1.退職勧奨の概要
退職勧奨とは、使用者が従業員に対し、自発的に退職するよう促す行為をいいます。 単純に従業員に退職を勧めるという事実行為でしかないため、従業員の意思に関係なく雇用関係を終了させる解雇とは異なり、退職勧奨を受けた従業員が退職に合意しない場合には退職という効果は発生しません。しかし、解雇は、その要件が厳格に解されており、その有効性が争われるリスクがあるため、問題がある従業員について、まず任意の退職を期待し、解雇ではなく退職勧奨を行うという方法が考えられます。 退職勧奨は、実施に必要な要件といったものは定められておらず、使用者の経営判断に基づいて実施することができますが、以下に述べる点に注意が必要です。
2.退職勧奨実施時の注意点
(1)退職勧奨の限界
上記1で説明したように、退職勧奨の実施は使用者の経営判断に基づき自由に行っていただけますが、その実施方法によっては不法行為(民法709条)であるとされ、損害賠償責任が発生する場合があります。以下ではどのような場合に不法行為であるとされるのかについてご説明します。
(2)裁判例の立場
職員に退職を打診したところ、退職の意思がない旨を表明されたが、業務命令として当該職員を呼び出し、約3か月の間に十数回にわたり退職勧奨を行ったという事案に関する裁判例(※)では、退職勧奨の限界について、「被勧奨者は何らの拘束なしに自由にその意思を決定しうるのはもとより、いかなる場合でも勧奨行為に応ずる義務もないと解するのが相当である。なお勧奨は一定の方法に従って行なわれる必要はなく、退職を求める人事行政上の事情や、被勧奨者の健康状態、勤務に対する適応性、家庭の事情その他被勧奨者の要望等具体的情況に応じて、退職の同意を得るために適切な種々の観点からの説得方法を用いることができるが、いずれにしても、被勧奨者の任意の意思形成を妨げ、あるいは名誉感情を害するごとき言動が許されないことは言うまでもなく、そのような勧奨行為は違法な権利侵害として不法行為を構成する場合があることは当然である。」と判示しています。

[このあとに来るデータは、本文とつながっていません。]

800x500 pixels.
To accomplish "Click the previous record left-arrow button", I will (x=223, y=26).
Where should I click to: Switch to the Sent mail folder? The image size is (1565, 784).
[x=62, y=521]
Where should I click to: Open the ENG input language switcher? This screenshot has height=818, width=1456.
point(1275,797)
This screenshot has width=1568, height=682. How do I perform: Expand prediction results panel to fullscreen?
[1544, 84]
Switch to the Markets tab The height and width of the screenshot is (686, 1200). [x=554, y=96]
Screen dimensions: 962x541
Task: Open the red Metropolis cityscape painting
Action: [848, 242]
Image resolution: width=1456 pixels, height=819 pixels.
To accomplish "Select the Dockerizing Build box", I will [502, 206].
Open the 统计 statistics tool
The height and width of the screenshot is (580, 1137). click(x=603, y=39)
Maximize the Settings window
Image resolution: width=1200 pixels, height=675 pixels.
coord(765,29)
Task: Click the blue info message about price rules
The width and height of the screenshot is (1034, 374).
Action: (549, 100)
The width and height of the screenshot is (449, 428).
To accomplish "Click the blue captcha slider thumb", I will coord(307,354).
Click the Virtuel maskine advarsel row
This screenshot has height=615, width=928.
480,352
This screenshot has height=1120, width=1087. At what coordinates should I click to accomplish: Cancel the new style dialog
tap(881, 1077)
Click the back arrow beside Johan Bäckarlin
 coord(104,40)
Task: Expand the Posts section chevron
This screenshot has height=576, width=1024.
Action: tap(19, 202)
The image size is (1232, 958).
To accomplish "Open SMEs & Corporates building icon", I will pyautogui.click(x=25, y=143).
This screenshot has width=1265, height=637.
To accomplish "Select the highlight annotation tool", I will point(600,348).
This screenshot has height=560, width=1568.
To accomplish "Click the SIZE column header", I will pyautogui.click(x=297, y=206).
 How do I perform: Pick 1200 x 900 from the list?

※下関商業高校事件(最高裁判所昭和55年7月10日第一小法廷判決・判タ434号172ページの第1審である山口地裁下関支部昭和49年9月28日)
(3)裁判例を踏まえた退職勧奨時の留意事項
上記裁判例から、退職勧奨の実施にあたっては、従業員の退職についての意思決定の自由を侵害したり、名誉感情を害しないような対応が必要であるといえます。 上記裁判例では、退職勧奨が約3か月間にわたり十数回にわたった事実や、1度の退職勧奨において、職員1名に対して4名程度が最長1時間半にわたって退職勧奨を実施したという事実が退職勧奨の違法性を基礎付ける事情とされたと考えられることから、 退職勧奨の回数や期間、1回あたりの退職勧奨を行う時間が通常の交渉に必要な程度を超えてしまうことがないようにすべきですし、退職勧奨を行う際の状況が対象者の心理的圧迫となるようものでないよう、必要最低限の人数により冷静な言葉遣いを心がける必要があります。 ただし、こうした認定は個別具体的に行われるものであり、退職条件に関する質疑応答や具体的な交渉が行われたことで1回の退職勧奨が長時間化したり、退職勧奨が複数回や長期間にわたることも想定できますから、事案によって判断は分かれることになります。 また、退職条件について、退職勧奨を受けた従業員がその退職しない旨を明確に告げた場合には、より有利な新たな退職条件を提示する等しなければ退職勧奨を継続する合理的な理由が認められない可能性があります。 以上から、【質問】の事例のように、当初行った退職勧奨に対して従業員が応じなかったため、会社の現状について説明したり、退職時に支払われる金銭の増額といった従業員にとってより有利な退職条件を検討した上で提示するために退職勧奨が数度にわたったことは、社会通念上相当な態様にとどまる限りであれば許容され、不法行為に該当するとまではいえないと考えられます。